Bakın Türk hukuku ya da 543 sayılı İskân Kanunu göçmeni nasıl tanımlıyor: “Türk soyundan ve Türk kültürüne bağlı olup, yerleşmek amacıyla tek başına veya toplu halde Türkiye’ye gelip bu kanun gereğince kabul olunanlar”
Bu yasa maddesini ben yazmadım. TBMM yazmış.
Kendi ülkelerinin yasalarını bilmeyenler, bu yasaların uygulanmasını isteyenlere “ırkçı” ve “faşist” diyebiliyor.
Üstelik en azından benim “Geçici koruma statüsü altındaki” Suriyelilerle ilgili geçmişte tek bir olumsuz cümlem yok.
Tek söylediğim şu: “Madem bu ülkeye sığındılar, bu ülkenin yasalarına, kurallarına uysunlar. Kendilerini yasalar üstü bir konumda görmesinler.
Bu ülke vatandaşları salgın riski nedeniyle sokağa çıkmıyorsa, onlar da aynı riski taşıdığına göre onlar da çıkmasın. Bu ülkenin vatandaşlarına tanınmayan yasal, sosyal ve ekonomik haklar onlara da tanınmasın.
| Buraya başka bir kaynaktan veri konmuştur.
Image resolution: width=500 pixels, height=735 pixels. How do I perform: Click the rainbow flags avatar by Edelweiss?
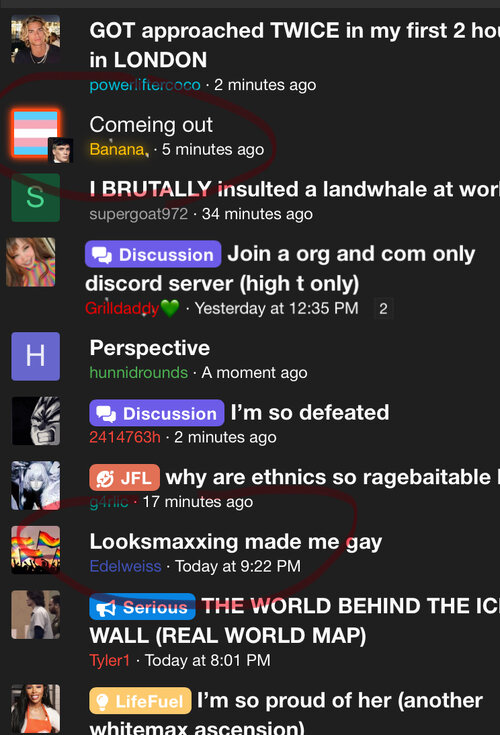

En azından bizimle eşit olsunlar.”
Bir ülkeye toplu halde gelip, o ülkenin yasalarını ve kurallarını tanımazdan gelenler ve kendilerini o yasaların üzerinde görenler ancak ve ancak işgalciler olacağı için de bu metaforu kullandım.
Cühela ordusu “Almanya’daki işçilerimiz” diye bana karşı çıktı.
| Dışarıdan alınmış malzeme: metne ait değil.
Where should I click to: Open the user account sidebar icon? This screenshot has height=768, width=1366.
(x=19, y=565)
Almanya’daki işçilerimiz davetle oraya giden “misafir işçilerdi.”
Yasa dışı yollardan o ülkeye girmediler.
Ve Almanya’nın kanunlarına, kurallarına uydular.
İktidarın başımıza açtığı dertleri savunacağım diye kendini parçalayanlara bir tavsiyem var.
Kızmıyorum, varlık sebebiniz olduğu için savunun ama zekamızla, aklımızla alay etmeyin.